Packer’s Boy’s Club
Each Day 5, a shared interest in banking, stocks, and the newest economic trends brings a group of students to room F406. Among them is anywhere from ten to twenty boys, their three male leaders, and on occasion, a single girl. This club and its lack of female members has begun to prompt the discussion of an important question: When a club lacks a level of diversity that should be considered imperative, how does it get rectified, and who gets held accountable?
Finance Federation, a club which originated in the September of 2013, while beloved by its members, has developed a negative reputation among students, which the club heavily refutes. “I know some people think Finance Fed has this bro culture, this type of fraternity vibe, which honestly is kind of absurd,” said Will Panczner (‘18), who leads the club alongside Max Marshall (‘18) and Julien Strickland (‘18).
While to those in the club these titles represent nothing other than falsehoods and rumors, to many female members of the student body it has become a reality, an idea so prevalent amongst Packer girls it has become, to some, a deterrent.
“I’m extremely interested in the business world, and I would have joined Finance Fed but I think I wouldn’t be wanted. It’s an intimidating environment,” said an anonymous sophomore girl.
An openness to more female students seems to be a shared sentiment amongst both the club’s leaders and members, but the issue seems to lie more in the lack of initiative taken than the desire itself. Beyond being discussed in club meetings and between leaders, the only steps made have been the encouragement to join from male members in casual settings towards their female peers.
Though certainly a good place to start, many believe that members could be doing much more in attempt to solve the problem. It is a common opinion among the club, that having no female members, while unfortunate, is no one’s fault, and most bear no culpability for the club’s lack of gender diversity.
“I don’t think it’s anyone’s responsibility [to gain female members] at all because it’s been made clear that the club is open to anyone and everyone. I don’t think there’s any issue with it being an all male club, because it’s not a club that is literally for males,” said a student who chose to remain anonymous.

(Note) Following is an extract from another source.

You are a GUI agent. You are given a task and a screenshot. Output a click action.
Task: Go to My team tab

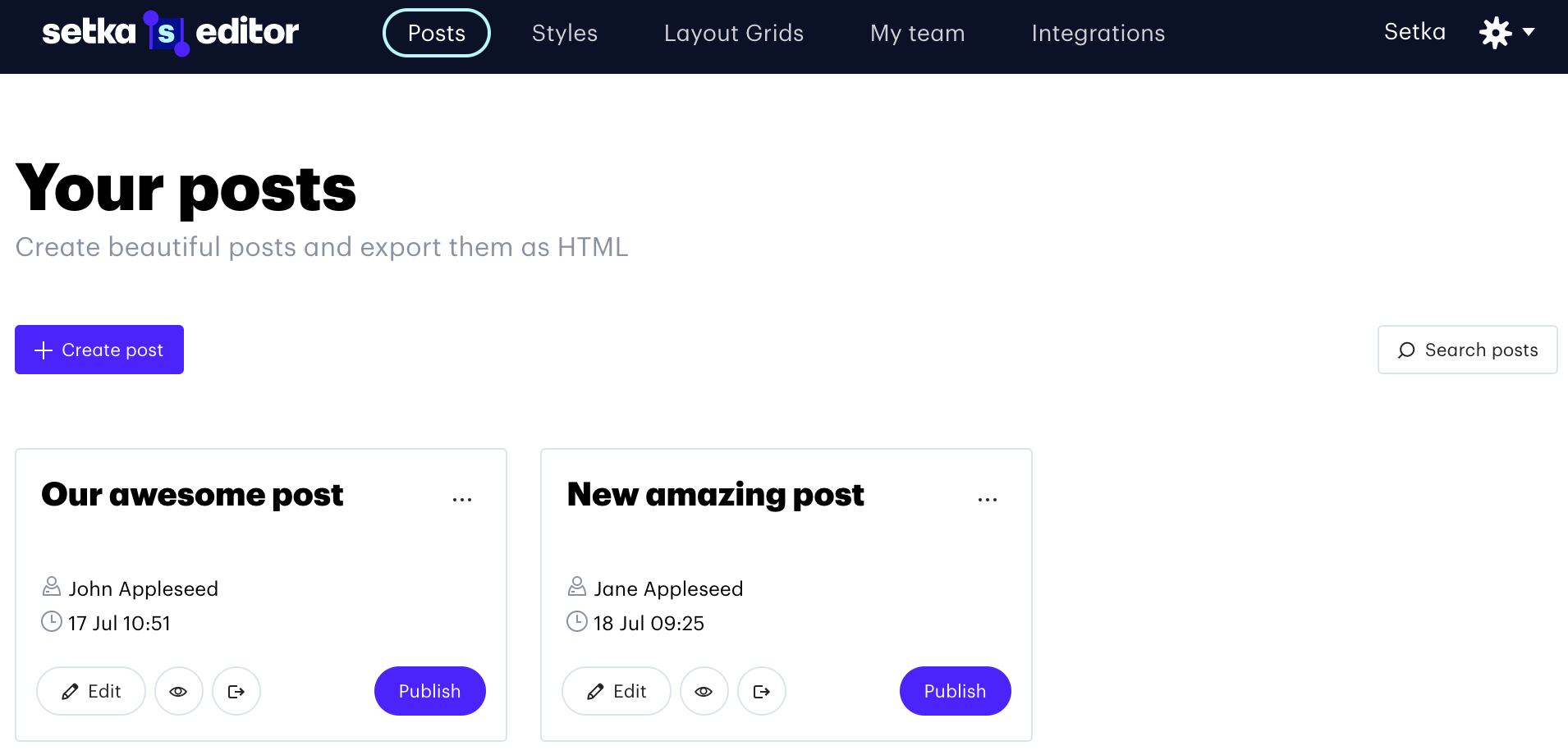tap(917, 33)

Will also seemed to feel that that the club’s gender issue is the fault of no one in particular. “Unfortunately the lack of diversity that we see in the club is reflected in the real world, so I don’t necessarily think that the issue of lack of diversity is any of the leader’s or anyone in the club’s fault,” he said. “I really think it’s a reflection of problems in the real world today. When you look at economic and financial jobs, the majority of those are taken by men.”
Though there is an abundant gender disparity in the financial field, it is still not an accurate reflection. According to Business Insider, in 2015, the percentage of executive jobs at major American banks held by women ranged from 19% to 30%, which far exceeds the female presence in the Packer club, and points to the idea that the absence of girls stems from more than a lack of interest.
However, there is still a glaring gender disparity in the larger financial world. This disparity should be used not as a way to normalize the faults within Packer, but as even more of an incentive to fix them.
Jordyn Pierre-Raphael (‘20), the club’s sole female member, attributes the imbalance less to the unwillingness of the members, but more to the atmosphere itself. “I wouldn’t say that they were rude in any given way towards me just because I was the only girl there, but just the fact that I was the only girl in a club filled with guys [made me] a little uncomfortable,” she said.
However, the friendly demeanor of those in the club during meetings does not excuse the lack of action outside club walls.
“In the club I know they do presentations about things that are going on in finance today; they could talk about how there are some influential women in finance. They could even make a chapel announcement or a chapel presentation,” added Jordyn on the steps she feels the club should be taking. “Just something. I feel like there are ways to be persistent about it.”